(Parts of the exercise):
**1)** Answer these questions using the article on the customer journey:
(a) Which teams does it suggest partnering with to understand audience demographics and psychographics?
(b) Who wrote "Using Customer Journey Maps to Improve Customer Experience," and where did it appear?
(c) What three examples of a touchpoint along the journey does it give?
**2)** Please put each line of the records below into a JSON list of strings, one string per line, skipping blank lines and leaving out the pictures.

(Document):
[Start]

Understanding the Customer Journey Through Your Contact Centre


Dick Bourke discusses the customer journey in relation to transactional vs complex interactions, emotions and much more. 

It is easy to say that in order to truly understand the customer journey a company must put themselves in the position of a customer and then travel a given journey accordingly.

Actually doing this is a bit more of a challenge than it might appear at first sight. Many journeys are as individual as the customer, so many variables come into play, including the context and the purpose of the journey.

First, you must have a solid sense of the type of people who make up your company’s audience. Don’t guess. This is too important. It may be useful to partner with your marketing or advertising teams to get a good grasp on audience demographics (who they are) and psychographics (who they want to be). Create or have audience personas made, so that you are certain to focus on what a particular customer, with a particular background, and unique challenge is facing and needs from you at this precise time.

Next, you will need to map out a given journey – the entire customer arc of engagement – from initial contact through point-of-sale and beyond. You need to look closely at the entry points to the contact centre and map where the journey took your customer before they contacted the centre.

In “Using Customer Journey Maps to Improve Customer Experience,” Adam Richardson in Harvard Business Review looks at the customer journey as follows:

Engage → Buy → Use → Share → Complete

While Richardson argues that the “complete” cycle may consist of an upgrade, a replacement, or choosing a competitor, this view is still fairly simple and optimistic.

A true customer journey will need to account for a decision not to buy, or a decision not to share one’s positive experience. It will identify what happens or could happen along the way that impacts a customer’s positive or negative decision-making process.

Be sure to consider each transaction or touchpoint along the journey — a phone call, an email onboarding series, a digital advertisement. Then consider all of the tiny but essential details along the way. With a contact centre call, for example…

  • How long is the wait time?
  • What information is the caller asked to provide?
  • What questions are asked?
  • What is the reason for the call?
  • How informed is the agent?

[End]

(Data for this exercise):
[Start]

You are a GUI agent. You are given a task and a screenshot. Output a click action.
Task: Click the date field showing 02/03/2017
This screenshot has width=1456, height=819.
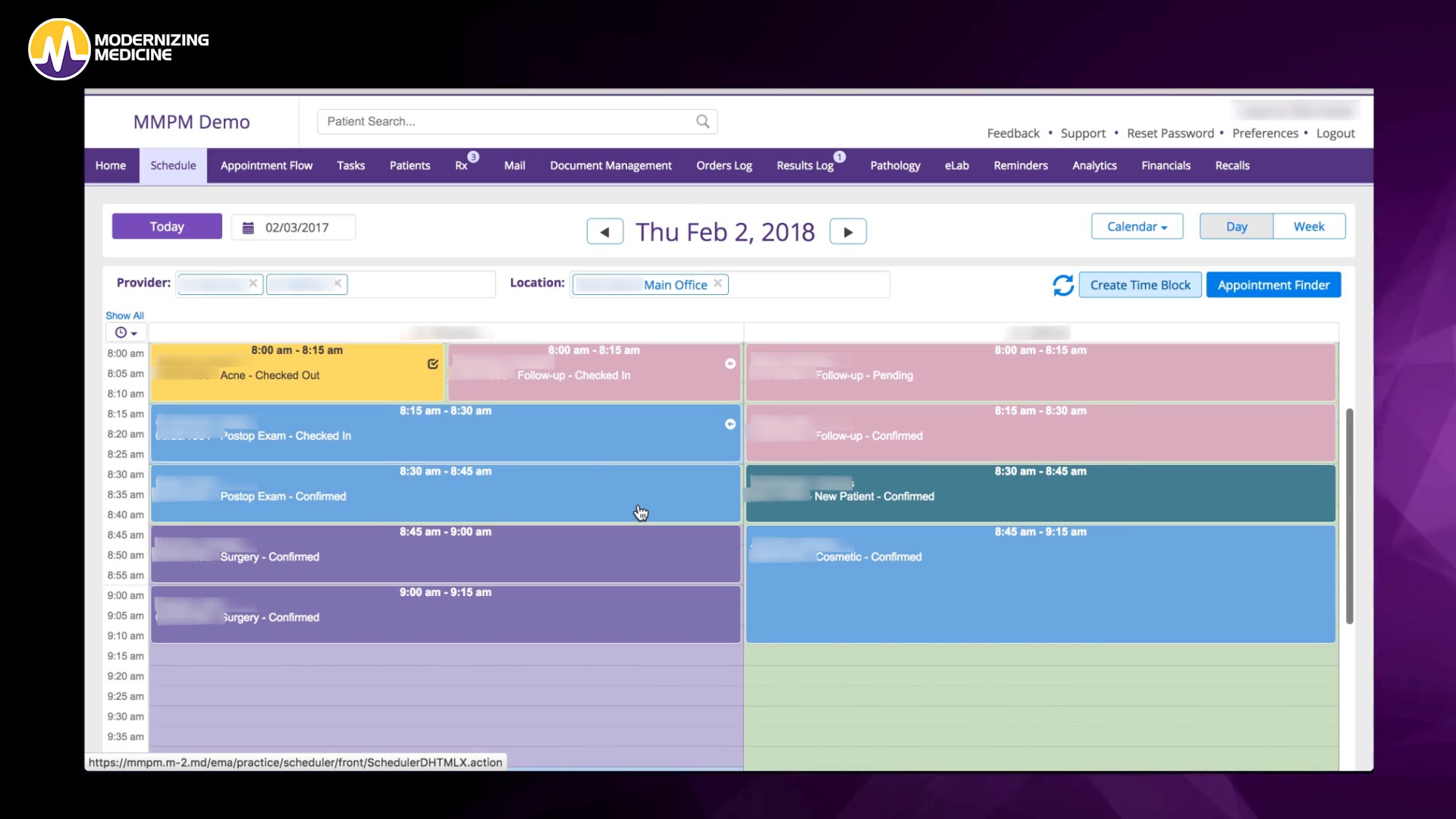[297, 228]
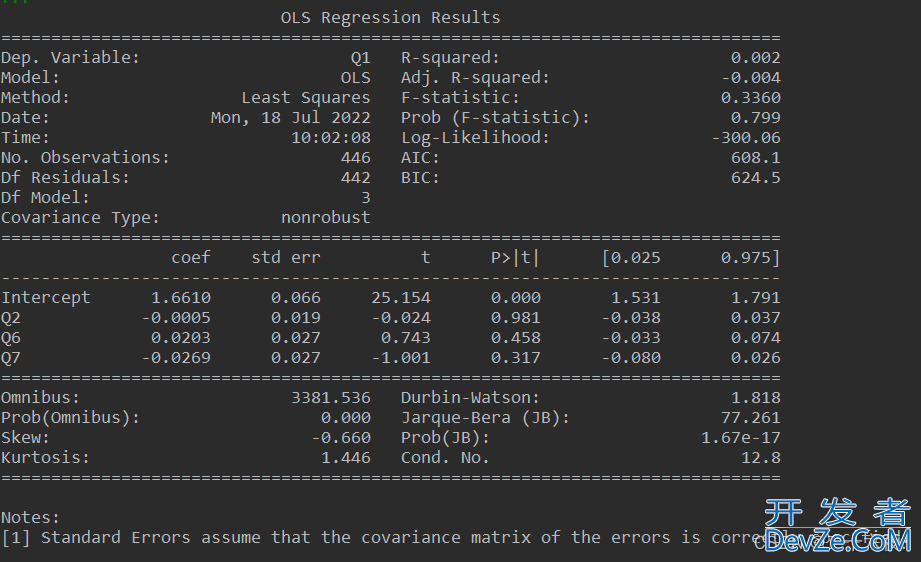The height and width of the screenshot is (562, 921).
Task: Click the Notes: heading text
Action: point(31,517)
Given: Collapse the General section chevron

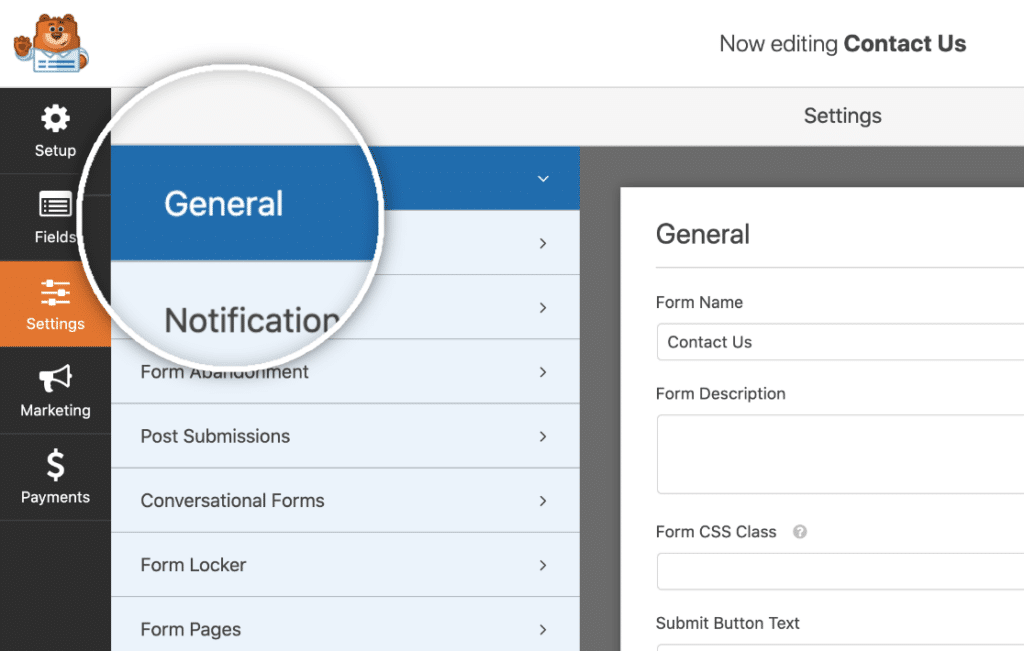Looking at the screenshot, I should click(543, 179).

[End]

(The replies):
**1)**
(a) The marketing or advertising teams.
(b) Adam Richardson, in Harvard Business Review.
(c) A phone call, an email onboarding series, and a digital advertisement.

**2)**
[
  "You are a GUI agent. You are given a task and a screenshot. Output a click action.",
  "Task: Click the date field showing 02/03/2017",
  "This screenshot has width=1456, height=819.",
  "[297, 228]",
  "The height and width of the screenshot is (562, 921).",
  "Task: Click the Notes: heading text",
  "Action: point(31,517)",
  "Given: Collapse the General section chevron",
  "Looking at the screenshot, I should click(543, 179)."
]